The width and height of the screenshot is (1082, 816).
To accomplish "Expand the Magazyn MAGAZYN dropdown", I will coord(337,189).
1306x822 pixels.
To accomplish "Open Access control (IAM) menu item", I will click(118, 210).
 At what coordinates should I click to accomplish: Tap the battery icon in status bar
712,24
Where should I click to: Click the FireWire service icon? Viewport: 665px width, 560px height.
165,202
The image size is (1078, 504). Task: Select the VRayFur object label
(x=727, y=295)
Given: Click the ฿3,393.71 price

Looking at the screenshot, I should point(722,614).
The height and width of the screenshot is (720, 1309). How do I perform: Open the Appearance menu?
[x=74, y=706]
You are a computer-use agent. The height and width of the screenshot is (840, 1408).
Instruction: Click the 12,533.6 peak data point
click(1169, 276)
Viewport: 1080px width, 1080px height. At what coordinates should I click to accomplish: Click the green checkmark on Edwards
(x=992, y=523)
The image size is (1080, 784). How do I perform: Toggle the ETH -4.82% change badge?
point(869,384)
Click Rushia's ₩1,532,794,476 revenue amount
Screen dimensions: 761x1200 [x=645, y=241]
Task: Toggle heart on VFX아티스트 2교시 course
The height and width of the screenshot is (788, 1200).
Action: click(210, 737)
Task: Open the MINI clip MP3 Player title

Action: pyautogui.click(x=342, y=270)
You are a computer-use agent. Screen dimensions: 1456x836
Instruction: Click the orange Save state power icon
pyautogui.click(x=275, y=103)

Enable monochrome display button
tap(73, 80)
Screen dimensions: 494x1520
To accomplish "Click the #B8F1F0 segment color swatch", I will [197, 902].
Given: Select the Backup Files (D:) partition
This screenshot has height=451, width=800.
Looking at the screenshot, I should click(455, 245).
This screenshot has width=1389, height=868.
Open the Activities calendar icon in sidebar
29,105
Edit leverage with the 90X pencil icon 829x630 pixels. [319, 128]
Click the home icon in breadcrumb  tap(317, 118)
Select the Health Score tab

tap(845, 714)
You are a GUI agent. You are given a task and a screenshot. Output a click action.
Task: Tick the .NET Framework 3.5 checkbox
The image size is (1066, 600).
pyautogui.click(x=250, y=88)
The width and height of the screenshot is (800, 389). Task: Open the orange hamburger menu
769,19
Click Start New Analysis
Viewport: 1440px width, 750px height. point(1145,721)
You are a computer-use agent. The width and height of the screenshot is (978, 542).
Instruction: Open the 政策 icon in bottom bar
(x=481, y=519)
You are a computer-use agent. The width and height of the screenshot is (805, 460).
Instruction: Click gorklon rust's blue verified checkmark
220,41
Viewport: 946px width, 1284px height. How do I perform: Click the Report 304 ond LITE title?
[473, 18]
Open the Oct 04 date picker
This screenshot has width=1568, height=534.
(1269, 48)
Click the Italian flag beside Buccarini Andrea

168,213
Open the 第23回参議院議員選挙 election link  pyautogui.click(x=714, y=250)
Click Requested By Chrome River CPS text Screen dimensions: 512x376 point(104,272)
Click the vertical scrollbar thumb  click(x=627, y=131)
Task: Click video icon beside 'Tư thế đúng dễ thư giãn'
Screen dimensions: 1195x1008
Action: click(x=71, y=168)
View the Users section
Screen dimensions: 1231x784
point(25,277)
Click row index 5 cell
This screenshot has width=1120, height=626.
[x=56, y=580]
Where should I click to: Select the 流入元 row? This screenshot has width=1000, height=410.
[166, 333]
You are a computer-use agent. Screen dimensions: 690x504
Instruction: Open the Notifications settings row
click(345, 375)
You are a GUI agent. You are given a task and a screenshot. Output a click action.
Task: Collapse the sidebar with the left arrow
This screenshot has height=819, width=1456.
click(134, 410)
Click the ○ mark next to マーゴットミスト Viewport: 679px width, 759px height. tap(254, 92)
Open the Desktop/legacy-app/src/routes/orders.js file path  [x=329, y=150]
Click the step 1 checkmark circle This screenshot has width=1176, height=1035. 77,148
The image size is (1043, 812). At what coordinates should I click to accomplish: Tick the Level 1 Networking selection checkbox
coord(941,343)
──────────
• [YOUR GOAL]: Return the whole listing, keeping each word as it stands.

• [YOUR SOLUTION]:
The width and height of the screenshot is (1082, 816).
To accomplish "Expand the Magazyn MAGAZYN dropdown", I will coord(337,189).
1306x822 pixels.
To accomplish "Open Access control (IAM) menu item", I will click(118, 210).
 At what coordinates should I click to accomplish: Tap the battery icon in status bar
712,24
Where should I click to: Click the FireWire service icon? Viewport: 665px width, 560px height.
165,202
The image size is (1078, 504). Task: Select the VRayFur object label
(x=727, y=295)
Given: Click the ฿3,393.71 price

Looking at the screenshot, I should point(722,614).
The height and width of the screenshot is (720, 1309). How do I perform: Open the Appearance menu?
[x=74, y=706]
You are a computer-use agent. The height and width of the screenshot is (840, 1408).
Instruction: Click the 12,533.6 peak data point
click(1169, 276)
Viewport: 1080px width, 1080px height. At what coordinates should I click to accomplish: Click the green checkmark on Edwards
(x=992, y=523)
The image size is (1080, 784). How do I perform: Toggle the ETH -4.82% change badge?
point(869,384)
Click Rushia's ₩1,532,794,476 revenue amount
Screen dimensions: 761x1200 [x=645, y=241]
Task: Toggle heart on VFX아티스트 2교시 course
The height and width of the screenshot is (788, 1200).
Action: click(210, 737)
Task: Open the MINI clip MP3 Player title

Action: pyautogui.click(x=342, y=270)
You are a computer-use agent. Screen dimensions: 1456x836
Instruction: Click the orange Save state power icon
pyautogui.click(x=275, y=103)

Enable monochrome display button
tap(73, 80)
Screen dimensions: 494x1520
To accomplish "Click the #B8F1F0 segment color swatch", I will [197, 902].
Given: Select the Backup Files (D:) partition
This screenshot has height=451, width=800.
Looking at the screenshot, I should click(455, 245).
This screenshot has width=1389, height=868.
Open the Activities calendar icon in sidebar
29,105
Edit leverage with the 90X pencil icon 829x630 pixels. [319, 128]
Click the home icon in breadcrumb  tap(317, 118)
Select the Health Score tab

tap(845, 714)
You are a GUI agent. You are given a task and a screenshot. Output a click action.
Task: Tick the .NET Framework 3.5 checkbox
The image size is (1066, 600).
pyautogui.click(x=250, y=88)
The width and height of the screenshot is (800, 389). Task: Open the orange hamburger menu
769,19
Click Start New Analysis
Viewport: 1440px width, 750px height. point(1145,721)
You are a computer-use agent. The width and height of the screenshot is (978, 542).
Instruction: Open the 政策 icon in bottom bar
(x=481, y=519)
You are a computer-use agent. The width and height of the screenshot is (805, 460).
Instruction: Click gorklon rust's blue verified checkmark
220,41
Viewport: 946px width, 1284px height. How do I perform: Click the Report 304 ond LITE title?
[473, 18]
Open the Oct 04 date picker
This screenshot has width=1568, height=534.
(1269, 48)
Click the Italian flag beside Buccarini Andrea

168,213
Open the 第23回参議院議員選挙 election link  pyautogui.click(x=714, y=250)
Click Requested By Chrome River CPS text Screen dimensions: 512x376 point(104,272)
Click the vertical scrollbar thumb  click(x=627, y=131)
Task: Click video icon beside 'Tư thế đúng dễ thư giãn'
Screen dimensions: 1195x1008
Action: click(x=71, y=168)
View the Users section
Screen dimensions: 1231x784
point(25,277)
Click row index 5 cell
This screenshot has width=1120, height=626.
[x=56, y=580]
Where should I click to: Select the 流入元 row? This screenshot has width=1000, height=410.
[166, 333]
You are a computer-use agent. Screen dimensions: 690x504
Instruction: Open the Notifications settings row
click(345, 375)
You are a GUI agent. You are given a task and a screenshot. Output a click action.
Task: Collapse the sidebar with the left arrow
This screenshot has height=819, width=1456.
click(134, 410)
Click the ○ mark next to マーゴットミスト Viewport: 679px width, 759px height. tap(254, 92)
Open the Desktop/legacy-app/src/routes/orders.js file path  [x=329, y=150]
Click the step 1 checkmark circle This screenshot has width=1176, height=1035. 77,148
The image size is (1043, 812). At what coordinates should I click to accomplish: Tick the Level 1 Networking selection checkbox
coord(941,343)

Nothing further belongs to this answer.